The problem | Using the trail corridor text, list every public access point that it pairs with an I-70 exit, and give each exit number.

There are several strong reasons for pursuing trail construction expeditiously in this segment. These include: significant population; the opportunity to link to and continue the existing Glenwood Canyon and Roaring Forks Trails; recreational destinations such as Two Rivers Park, South Canyon and Canyon Creek and parks in New Castle; potential use of CDOT right-of-way and potential CDOT funding. The canyon is scenic but there are adverse visual and noise impacts from the railroad and highway. There are opportunities to work with the Riverbend Subdivision and other landowners at the west end to accommodate trail and riverbank conservation. The plan should identify and enhance public access points/trailheads at New Castle (I-70 Exit 105), Canyon Creek (I-70 Exit 109), South Canyon (I-70 Exit 111) and in Glenwood Springs. The plan should consider trail/greenway links to New Castle and other destinations to the north via Elk and Canyon Creeks. At the eastern end, Two Rivers Park is a logical trailhead. The existing trail/sidewalk segment from the Park to West Glenwood along Devereaux Road needs upgrading to meet multi-use trail standards.
Segment 2: The
"Valley" (New Castle to Rifle, Length-15 Miles)
The "Valley" segment of the corridor extends from the opening in the Grand Hogback (at Elk Creek in New Castle) to the confluence of Rifle Creek in Rifle. Along this stretch, the valley opens up and the river creates a broad flood plain up to a mile wide in places. The "Valley" offers broad views with snowcapped peaks in the distance, verdant farm and ranchlands. Silt (pop. 1750) and Rifle (pop. 5000) are the two major urban settlements. There are significant gravel resources in this segment and gravel mining and concrete production occur along the river. There are also numerous oil and gas wells within sight of the river. With its close access to Glenwood Springs and likely growth of energy and mineral extraction, this area will likely continue to grow and develop with increasing pressure on the river valley. Major tributary creeks and waterways include: Alkali, Garfield, Divide, Dry Hollow, Mamm, Dry, and Rifle Creeks. A number of irrigation ditches also run through the lands north of Rifle and Silt. The grade of the potential trail corridor is gentle. The paddling level of this reach is rated as "Class I and Class II"-the easiest levels. Fishing gradually changes from trout stream to warm water fishing. The accompanying tables below summarize key planning factors.
This segment of the river offers important conservation values and opportunities to preserve both wildlife values and agriculture. The natural-appearing and wooded segments of the river are also an important part of the valley's visual heritage. The major tributary creeks-especially Elk and Rifle Creeks-are also important recreational and scenic resources worthy of preservation and enhancement. The potential to create a scenic loop linking New Castle, Harvey Gap, and Rifle Gap and Rifle should be considered.
Alignment of the trail system through this segment poses some challenges. Portions of the riverbank are inaccessible due to development and privacy concerns on the part of some residents. The more natural state of the river channel and flood plain also suggests the likelihood of bank erosion in places so it may be necessary and appropriate to set the trail back and away from the bank. Comments at public meetings indicate an interest in local river access and loop trails providing recreation opportunities for people in the immediate area. An interest in having a "braided" system of different types of trails such as mountain bike and equestrian routes has been suggested. Additionally segments of trail and riverfront public open spaces could be incorporated into future mixed-use development along the river corridor.

Data segment |
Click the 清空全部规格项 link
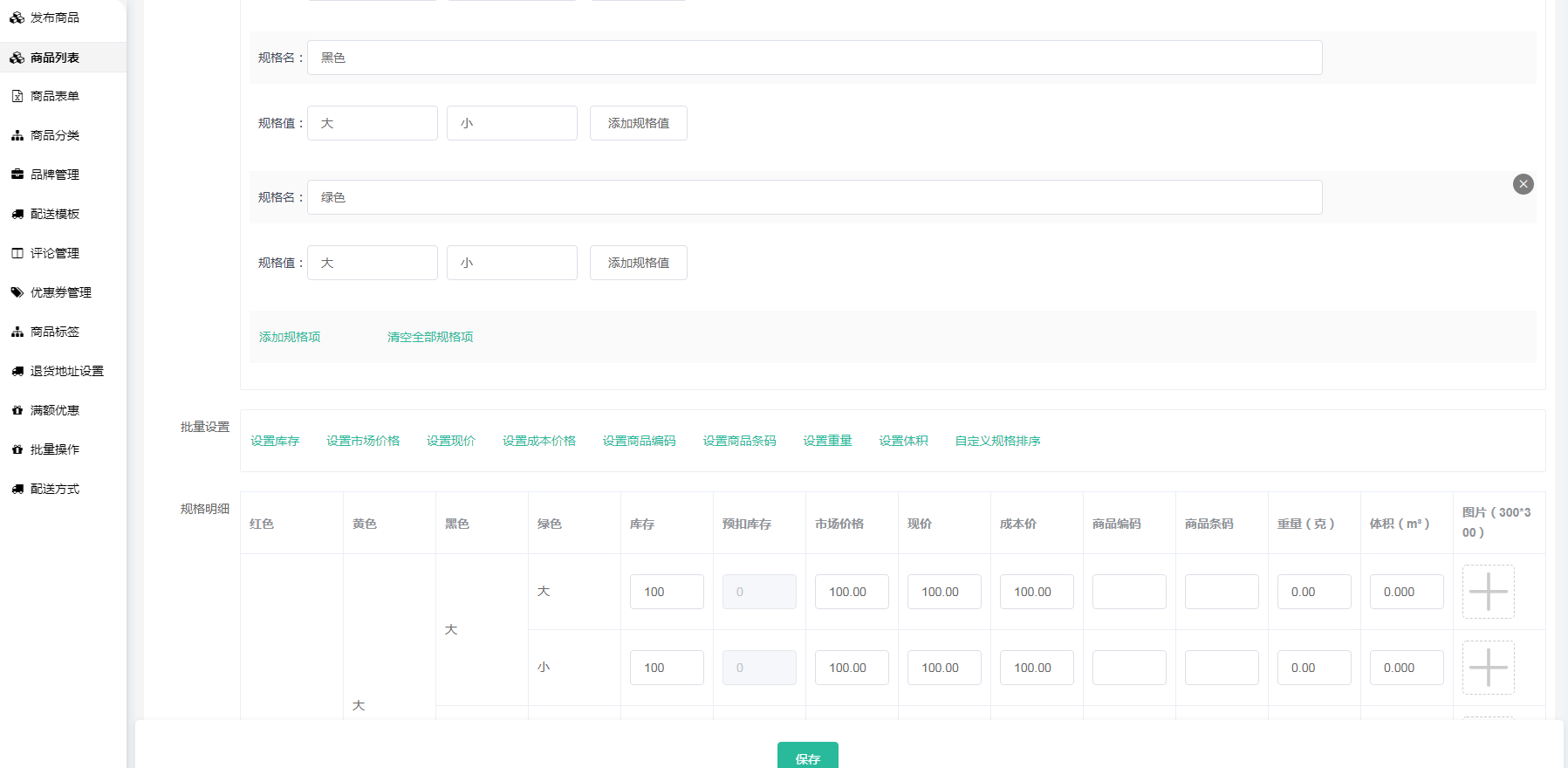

Answer below | New Castle (Exit 105), Canyon Creek (Exit 109), South Canyon (Exit 111)